|⇨ Spezzatino di Cinghiale

Cinghiale

La carne del cinghiale è assai apprezzata un po’ in tutto il mondo, eccezion fatta per quei Paesi in cui la religione impone il divieto di assaggiarla in quanto appartenente ad un suino: è il caso dei Paesi arabi o di Israele. In Italia, la carne di cinghiale proviene perlopiù da esemplari di allevamento o da esemplari selvatici uccisi all’estero, principalmente in Ungheria, Balcani ed Europa centrale.


Prima del consumo, le carni di cinghiale andrebbero per legge sottoposte ad esame trichinoscopico dall’Azienda Sanitaria Locale, e solo dopo un responso negativo dell’esame potrebbero essere destinate alla vendita e al consumo: tuttavia, questa normale prassi attuata dai cacciatori non viene eseguita nel caso di esemplari abbattuti da bracconieri, che nella maggior parte dei casi destinano la carne dell’animale ucciso al consumo familiare e rifiutano di addossarsi le spese dell’esame.

La carne di cinghiale è assai rinomata ed apprezzata, in quanto unisce al sapore della carne suina quello della cacciagione. Essendo piuttosto fibrosa, essa si presta particolarmente a cotture in padella, come stufati, cotture in umido o sughi (ad esempio le pappardelle al cinghiale od il cinghiale alla maremmana): non sfigura tuttavia nemmeno in arrosti o carni allo spiedo, purché venga sottoposta a lardellatura per renderla meno asciutta: spesso i piccoli, ritenuti particolarmente gustosi dagli intenditori, vengono arrostiti interi, previa eviscerazione. Per la loro polposità vengono prediletti i tagli della coscia di cinghiale, ma in alcune zone anche la carne della testa è considerata una prelibatezza.

Trattandosi di selvaggina, risulta conveniente sottoporre la carne a marinatura prima di passare alla cottura, per evitare spiacevoli note di selvatico nella carne quando la si va ad assaggiare: la frollatura non è invece solitamente praticata sulla carne di cinghiale, anche perché essa tende ad andare a male assai più velocemente di altri tipi di carne. Proprio il suddetto motivo, con la conseguente esigenza di poter conservare la carne in eccesso il più a lungo possibile quando la surgelazione ancora non esisteva, ha fatto sì che, in particolare in Italia Centrale, divenisse popolare l’insaccatura della carne di questo animale, dando origine ai famosi e pregiati prosciutti e salami di cinghiale.

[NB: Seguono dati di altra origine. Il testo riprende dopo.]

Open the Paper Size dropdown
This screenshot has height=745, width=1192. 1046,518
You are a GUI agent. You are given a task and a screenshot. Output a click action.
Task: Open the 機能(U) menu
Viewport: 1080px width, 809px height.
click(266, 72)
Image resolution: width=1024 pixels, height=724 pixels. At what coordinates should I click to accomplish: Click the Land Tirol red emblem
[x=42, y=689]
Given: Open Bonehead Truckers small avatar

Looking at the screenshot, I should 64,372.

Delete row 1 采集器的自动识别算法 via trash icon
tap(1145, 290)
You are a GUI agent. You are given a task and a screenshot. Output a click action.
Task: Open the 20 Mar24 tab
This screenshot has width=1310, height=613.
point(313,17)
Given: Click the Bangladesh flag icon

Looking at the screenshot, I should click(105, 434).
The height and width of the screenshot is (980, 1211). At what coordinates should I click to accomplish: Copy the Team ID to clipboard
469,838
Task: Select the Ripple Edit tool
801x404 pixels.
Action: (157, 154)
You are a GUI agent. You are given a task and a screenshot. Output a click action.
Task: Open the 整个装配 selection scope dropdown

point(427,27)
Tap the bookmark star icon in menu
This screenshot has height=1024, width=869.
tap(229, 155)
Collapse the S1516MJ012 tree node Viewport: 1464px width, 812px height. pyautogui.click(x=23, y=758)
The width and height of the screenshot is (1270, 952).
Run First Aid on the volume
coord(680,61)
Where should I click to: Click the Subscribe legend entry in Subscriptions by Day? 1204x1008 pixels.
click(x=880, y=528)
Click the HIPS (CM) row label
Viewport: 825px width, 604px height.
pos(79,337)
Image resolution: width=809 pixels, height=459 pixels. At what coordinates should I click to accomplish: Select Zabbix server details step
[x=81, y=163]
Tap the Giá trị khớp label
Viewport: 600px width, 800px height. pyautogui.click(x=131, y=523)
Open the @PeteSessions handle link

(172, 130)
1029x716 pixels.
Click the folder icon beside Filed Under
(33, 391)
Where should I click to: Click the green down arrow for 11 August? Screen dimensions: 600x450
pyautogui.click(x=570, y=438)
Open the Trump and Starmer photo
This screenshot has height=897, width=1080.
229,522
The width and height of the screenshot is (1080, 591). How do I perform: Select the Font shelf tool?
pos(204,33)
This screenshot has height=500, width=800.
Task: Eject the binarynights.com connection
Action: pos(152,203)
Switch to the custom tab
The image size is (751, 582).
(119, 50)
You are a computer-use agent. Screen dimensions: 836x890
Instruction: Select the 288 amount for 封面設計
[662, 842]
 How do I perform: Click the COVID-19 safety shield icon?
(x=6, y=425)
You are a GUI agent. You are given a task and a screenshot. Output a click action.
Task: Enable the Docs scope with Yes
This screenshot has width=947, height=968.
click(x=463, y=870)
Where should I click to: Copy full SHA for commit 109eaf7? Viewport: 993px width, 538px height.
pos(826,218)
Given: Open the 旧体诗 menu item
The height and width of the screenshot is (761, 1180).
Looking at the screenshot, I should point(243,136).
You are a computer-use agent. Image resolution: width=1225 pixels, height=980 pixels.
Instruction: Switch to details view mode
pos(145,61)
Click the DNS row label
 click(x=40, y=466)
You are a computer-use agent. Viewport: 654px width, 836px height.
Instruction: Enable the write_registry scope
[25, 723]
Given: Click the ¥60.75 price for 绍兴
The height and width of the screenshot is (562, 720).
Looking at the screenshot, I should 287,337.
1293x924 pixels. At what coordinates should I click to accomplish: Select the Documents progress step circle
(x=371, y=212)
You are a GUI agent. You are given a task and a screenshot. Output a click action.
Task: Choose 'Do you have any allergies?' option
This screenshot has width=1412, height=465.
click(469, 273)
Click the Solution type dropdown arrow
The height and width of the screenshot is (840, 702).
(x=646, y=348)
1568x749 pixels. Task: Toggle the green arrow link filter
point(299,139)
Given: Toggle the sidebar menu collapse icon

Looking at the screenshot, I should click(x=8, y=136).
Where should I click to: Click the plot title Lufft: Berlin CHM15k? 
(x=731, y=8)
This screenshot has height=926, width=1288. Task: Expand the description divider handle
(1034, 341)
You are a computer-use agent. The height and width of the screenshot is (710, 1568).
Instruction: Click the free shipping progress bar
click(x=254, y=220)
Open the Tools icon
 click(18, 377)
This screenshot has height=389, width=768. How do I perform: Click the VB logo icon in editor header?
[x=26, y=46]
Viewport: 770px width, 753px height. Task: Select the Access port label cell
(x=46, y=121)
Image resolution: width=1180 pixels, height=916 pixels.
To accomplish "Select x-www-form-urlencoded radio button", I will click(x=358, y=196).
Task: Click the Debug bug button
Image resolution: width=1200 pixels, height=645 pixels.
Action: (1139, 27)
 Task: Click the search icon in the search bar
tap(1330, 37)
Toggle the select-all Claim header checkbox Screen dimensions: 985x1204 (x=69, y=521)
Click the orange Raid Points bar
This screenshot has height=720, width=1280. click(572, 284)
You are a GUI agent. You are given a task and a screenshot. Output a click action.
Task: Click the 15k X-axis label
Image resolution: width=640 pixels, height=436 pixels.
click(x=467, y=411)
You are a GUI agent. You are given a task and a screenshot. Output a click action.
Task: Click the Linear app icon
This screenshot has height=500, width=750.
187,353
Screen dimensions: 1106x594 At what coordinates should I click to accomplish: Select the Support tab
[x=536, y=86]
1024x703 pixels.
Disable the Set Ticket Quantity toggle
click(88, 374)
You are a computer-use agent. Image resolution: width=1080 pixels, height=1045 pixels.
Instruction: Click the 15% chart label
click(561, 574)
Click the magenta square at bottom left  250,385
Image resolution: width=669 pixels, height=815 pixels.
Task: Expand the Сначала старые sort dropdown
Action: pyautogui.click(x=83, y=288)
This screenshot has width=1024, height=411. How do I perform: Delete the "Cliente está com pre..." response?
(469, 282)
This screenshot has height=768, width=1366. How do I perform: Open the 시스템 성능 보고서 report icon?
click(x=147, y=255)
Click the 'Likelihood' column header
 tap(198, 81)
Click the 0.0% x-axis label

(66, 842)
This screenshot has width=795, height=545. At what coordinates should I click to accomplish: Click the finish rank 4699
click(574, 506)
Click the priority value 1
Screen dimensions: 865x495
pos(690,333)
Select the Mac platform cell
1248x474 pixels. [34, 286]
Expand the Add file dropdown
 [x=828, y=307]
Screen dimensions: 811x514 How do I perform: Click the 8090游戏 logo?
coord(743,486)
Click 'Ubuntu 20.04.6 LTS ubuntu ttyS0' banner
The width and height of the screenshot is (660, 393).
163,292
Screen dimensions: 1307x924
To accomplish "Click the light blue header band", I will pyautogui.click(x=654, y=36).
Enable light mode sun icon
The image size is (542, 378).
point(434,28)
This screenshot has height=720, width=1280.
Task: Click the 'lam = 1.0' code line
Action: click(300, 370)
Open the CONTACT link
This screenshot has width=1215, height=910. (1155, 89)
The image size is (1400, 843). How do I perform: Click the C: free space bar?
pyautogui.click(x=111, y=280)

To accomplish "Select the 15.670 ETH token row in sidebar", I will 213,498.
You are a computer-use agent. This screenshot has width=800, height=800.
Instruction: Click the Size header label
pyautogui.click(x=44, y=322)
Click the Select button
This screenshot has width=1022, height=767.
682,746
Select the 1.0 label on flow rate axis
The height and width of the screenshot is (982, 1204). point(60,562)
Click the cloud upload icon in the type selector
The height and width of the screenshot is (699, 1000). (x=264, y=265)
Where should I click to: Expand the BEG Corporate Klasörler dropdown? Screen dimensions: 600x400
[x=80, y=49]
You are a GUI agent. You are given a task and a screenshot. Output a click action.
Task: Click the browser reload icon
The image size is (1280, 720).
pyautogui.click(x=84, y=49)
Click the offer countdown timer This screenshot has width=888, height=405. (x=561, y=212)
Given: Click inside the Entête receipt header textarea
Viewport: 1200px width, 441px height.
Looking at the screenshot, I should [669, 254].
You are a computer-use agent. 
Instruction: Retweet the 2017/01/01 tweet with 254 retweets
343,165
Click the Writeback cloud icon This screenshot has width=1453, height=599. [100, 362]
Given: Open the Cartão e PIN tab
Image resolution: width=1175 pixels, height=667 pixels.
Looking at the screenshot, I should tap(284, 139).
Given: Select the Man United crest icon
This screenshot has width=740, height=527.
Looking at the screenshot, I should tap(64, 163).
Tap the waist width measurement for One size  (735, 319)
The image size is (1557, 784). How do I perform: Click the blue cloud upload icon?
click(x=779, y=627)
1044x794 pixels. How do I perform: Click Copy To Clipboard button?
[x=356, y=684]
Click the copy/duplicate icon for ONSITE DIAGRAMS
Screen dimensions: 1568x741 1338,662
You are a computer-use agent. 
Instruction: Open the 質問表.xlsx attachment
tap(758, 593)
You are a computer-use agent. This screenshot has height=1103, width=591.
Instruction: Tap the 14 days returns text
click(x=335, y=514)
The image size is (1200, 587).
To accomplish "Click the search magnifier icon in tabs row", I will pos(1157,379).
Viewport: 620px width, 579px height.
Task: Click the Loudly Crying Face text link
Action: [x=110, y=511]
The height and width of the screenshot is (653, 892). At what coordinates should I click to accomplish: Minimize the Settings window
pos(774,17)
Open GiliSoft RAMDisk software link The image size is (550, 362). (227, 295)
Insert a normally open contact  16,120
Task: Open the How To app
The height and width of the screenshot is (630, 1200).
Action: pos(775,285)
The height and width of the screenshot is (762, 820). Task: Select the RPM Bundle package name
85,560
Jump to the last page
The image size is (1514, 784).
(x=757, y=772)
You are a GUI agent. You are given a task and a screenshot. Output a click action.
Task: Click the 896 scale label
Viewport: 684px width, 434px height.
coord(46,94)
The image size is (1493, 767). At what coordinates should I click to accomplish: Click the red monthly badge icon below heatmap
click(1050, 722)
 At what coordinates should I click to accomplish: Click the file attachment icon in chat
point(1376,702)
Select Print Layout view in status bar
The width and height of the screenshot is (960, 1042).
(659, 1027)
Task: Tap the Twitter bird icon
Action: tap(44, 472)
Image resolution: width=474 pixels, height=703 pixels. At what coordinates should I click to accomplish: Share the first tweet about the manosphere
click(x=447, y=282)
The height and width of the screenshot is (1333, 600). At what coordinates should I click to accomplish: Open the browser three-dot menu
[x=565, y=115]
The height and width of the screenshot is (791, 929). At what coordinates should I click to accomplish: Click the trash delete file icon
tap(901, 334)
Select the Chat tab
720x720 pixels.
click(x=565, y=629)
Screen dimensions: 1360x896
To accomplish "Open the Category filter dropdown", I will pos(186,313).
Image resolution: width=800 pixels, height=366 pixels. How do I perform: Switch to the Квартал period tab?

Ingredienti per 6 persone:

– 1200 gr Spezzatino di Cinghiale
– Ginepro
– 3 Carote
– 2 Cipolle
– Erbe Aromatiche
– 1 Bicchiere Aceto di Vino
– 1 Bottiglia Vino Rosso
– 300 gr Lardo
– 1 Spicchio Aglio
– 1 Scorza d’arancia
– Olio d’oliva

Procedimento:

Il giorno prima marinate la carne con i legumi tagliati a pezzetti, il sale, pepe, ginepro, erbe aromatiche, aceto e vino. Il giorno successivo fate rosolare nell’olio il lardo tritato, le cipolline tritate e lo spicchio di aglio. Aggiungete poi la carne che avrete scolato dalla macerazione; lasciatela dorare. Dopodichè aggiungete le erbe aromatiche, la buccia di arancia, il succo della macerazione e acqua calda fino a coprire la carne; lasciate cuocere per 2 ore.